======== Document passage ========

Personal information
- Full name: Courtney Wayment-Smith
- Nationality: United States
- Born: August 4, 1998 (age 27)
- Home town: Layton, Utah, U.S.
- Height: 5 ft 7 in (171 cm)

Sport
- Sport: Track and field
- Events: 3000 m steeplechase, Mile
- College team: BYU Cougars
- Club: On Running
- Turned pro: 2022
- Coached by: Diljeet Taylor (2016–present)

Achievements and titles
- Personal bests: 3000 m steeplechase: 9:06.50 (USA Olympic Trials 2024); 800 m: 2:05.76 (Seattle 2021); 1500 m: 4:12.81 (Stanford 2022); 5000 m: 14:49.78 (Boston 2024);

= Courtney Wayment =

American athlete (born 1998)

Courtney Wayment-Smith (born August 4, 1998) is an American track and field athlete. Originally from Layton, Utah, Wayment first represented On Running and competed for Team USA in the 3000 m steeplechase at the 2024 Summer Olympics, finishing 12th with a time of 9:13.6. On January 1, 2026, Wayment moved from On Running to Nike.

Prior to going pro, Wayment competed for the BYU Cougars. There she won four NCAA Division I championships and was an eight-time All-American. In high school, Wayment was Gatorade Player of the Year and a three-time UHSAA state champion.

Wayment is a member of The Church of Jesus Christ of Latter-day Saints. She is married to Tanner Smith and competes under her maiden name Courtney Wayment.

========

What you are asked to do
Answer these questions from the profile of Courtney Wayment:
1. Who coaches her?
2. In what place did she finish in the 3000 m steeplechase at the 2024 Summer Olympics?
3. How many NCAA Division I championships did she win with the BYU Cougars?
The rows have nothing to do with the athlete profile.

======== Data provided ========

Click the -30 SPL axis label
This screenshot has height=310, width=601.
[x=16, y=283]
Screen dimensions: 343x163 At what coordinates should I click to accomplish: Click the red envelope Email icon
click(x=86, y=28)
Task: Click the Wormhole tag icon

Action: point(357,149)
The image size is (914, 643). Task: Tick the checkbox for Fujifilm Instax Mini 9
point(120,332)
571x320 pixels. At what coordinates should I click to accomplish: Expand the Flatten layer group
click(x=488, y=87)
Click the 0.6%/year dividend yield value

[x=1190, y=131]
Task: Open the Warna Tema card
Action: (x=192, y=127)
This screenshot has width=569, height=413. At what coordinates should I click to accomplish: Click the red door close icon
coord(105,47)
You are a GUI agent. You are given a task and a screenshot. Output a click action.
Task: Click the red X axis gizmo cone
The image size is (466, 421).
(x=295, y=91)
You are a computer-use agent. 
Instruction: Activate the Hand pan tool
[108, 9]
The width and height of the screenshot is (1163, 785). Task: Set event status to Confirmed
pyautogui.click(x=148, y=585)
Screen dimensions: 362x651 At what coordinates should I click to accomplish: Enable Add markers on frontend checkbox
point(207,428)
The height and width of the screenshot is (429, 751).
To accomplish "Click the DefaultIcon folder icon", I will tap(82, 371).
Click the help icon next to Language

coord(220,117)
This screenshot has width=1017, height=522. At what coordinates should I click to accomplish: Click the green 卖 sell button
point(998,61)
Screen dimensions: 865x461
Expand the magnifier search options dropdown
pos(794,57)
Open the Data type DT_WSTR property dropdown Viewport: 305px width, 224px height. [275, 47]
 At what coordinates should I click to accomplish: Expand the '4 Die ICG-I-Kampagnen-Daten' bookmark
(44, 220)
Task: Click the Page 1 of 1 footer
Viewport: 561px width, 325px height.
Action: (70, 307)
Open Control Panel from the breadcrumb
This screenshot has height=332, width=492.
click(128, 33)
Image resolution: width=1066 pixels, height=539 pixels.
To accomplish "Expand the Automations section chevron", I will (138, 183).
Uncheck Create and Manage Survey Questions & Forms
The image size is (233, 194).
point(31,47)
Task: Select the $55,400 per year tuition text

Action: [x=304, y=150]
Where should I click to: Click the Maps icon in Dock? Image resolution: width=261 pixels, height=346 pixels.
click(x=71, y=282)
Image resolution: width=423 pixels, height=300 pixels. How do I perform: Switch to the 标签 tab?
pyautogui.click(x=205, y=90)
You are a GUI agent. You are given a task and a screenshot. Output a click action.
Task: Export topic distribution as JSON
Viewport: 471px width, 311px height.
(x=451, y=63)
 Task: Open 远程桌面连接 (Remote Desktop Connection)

========

Answer space
1. Diljeet Taylor (2016–present)
2. 12th, with a time of 9:13.6
3. Four